Tuesday, October 12, 2010

10 Tips for Smart Miners: Network with the Locals


(Beautiful downtown Downieville, California. The locals in old mining communities like this can be a great asset to you.)


Tip Number 8. Network with the Locals.

If you're one of those rare and lucky miners whose placer gold recovery efforts take place "close to home," then the message contained in this post is probably redundant. After all, you yourself are a local.


Gold Prospecting and Mining Tips

Who are locals? They are those folks who live, work, or mine in those gold-bearing locations that you typically drive long distances to reach and may only visit periodically. They are the shop, store, and restaurant owners as well as the local real estate agents, librarians, and "hangers-on" that either mine themselves when they can or have friends, relatives, and acquaintances that do.

A Source of Valuable and Up-to-Date Information

What possible value are these folks to you as a small-scale or recreational miner? Plenty my friend, plenty.

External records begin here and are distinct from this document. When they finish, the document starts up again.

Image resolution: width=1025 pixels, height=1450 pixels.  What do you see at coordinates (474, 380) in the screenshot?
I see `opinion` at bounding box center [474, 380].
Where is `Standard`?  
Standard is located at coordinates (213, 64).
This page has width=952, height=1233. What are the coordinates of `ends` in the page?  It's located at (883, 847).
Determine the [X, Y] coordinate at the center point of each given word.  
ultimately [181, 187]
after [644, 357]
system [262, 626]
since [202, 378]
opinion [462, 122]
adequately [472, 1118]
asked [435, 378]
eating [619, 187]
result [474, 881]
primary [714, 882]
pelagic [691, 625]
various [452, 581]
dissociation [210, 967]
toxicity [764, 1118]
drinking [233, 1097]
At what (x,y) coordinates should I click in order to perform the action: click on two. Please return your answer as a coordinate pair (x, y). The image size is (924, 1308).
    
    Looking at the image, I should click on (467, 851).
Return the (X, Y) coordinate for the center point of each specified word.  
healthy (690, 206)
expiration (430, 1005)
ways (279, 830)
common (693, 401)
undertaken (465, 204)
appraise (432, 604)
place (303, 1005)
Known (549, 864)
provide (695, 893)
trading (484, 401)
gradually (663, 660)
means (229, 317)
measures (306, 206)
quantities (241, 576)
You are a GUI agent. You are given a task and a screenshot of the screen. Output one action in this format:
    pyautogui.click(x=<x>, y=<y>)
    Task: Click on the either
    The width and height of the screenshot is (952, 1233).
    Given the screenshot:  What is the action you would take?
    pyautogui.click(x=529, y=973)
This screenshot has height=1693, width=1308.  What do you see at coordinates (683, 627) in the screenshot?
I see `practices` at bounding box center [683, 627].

They can be a source of valuable and up-to-date information on:
  • Hidden "hot" spots
  • Open or public mining areas
  • Claim availability
  • Significant local gold recoveries
  • Recent finds
  • Where to mine locally
  • What equipment works best in a given locale
  • Stream or wash conditions
  • Public and private property

  • Camping spots
  • Old mining camps and sites
  • Who else to talk to
Get the idea? And this is only a partial list of the types of information locals can provide you.

Another Type of "Gold"

The overall value of this sort of information should not be underestimated, especially if you are intending to work a new area or location without much prior knowledge of that region. Not only can this sort of information cut down on the time it takes to climb a new "learning curve," but it can also make a real difference in the amount of gold you recover.

Wolverine Boots
Dickies Work Clothes


This last point is what it's all about, right? If you have a choice between bringing back a gram or two of placer gold versus an ounce or two, which will it be? And if locals can help you achieve the latter, then you best be viewing them and the information they can provide as another type of "gold."

Courtesy, Patience, and the Capacity to Listen

Does this mean that each and every local person, miner or otherwise, is going to jump at the chance to respond to your queries or go out of his or her way to help you out? No, it doesn't. There are always those few (mostly local miners who are wary for obvious reasons) who will snub you or say they know nothing.

On the flip side, it's been my experience over the past three decades as a small-scale miner that the great majority of local folks WILL go out of their way to help you out, tell you what they know or if they don't, turn you on to others who do. To mine this sort of valuable information requires only three things: courtesy, patience, and the capacity to listen.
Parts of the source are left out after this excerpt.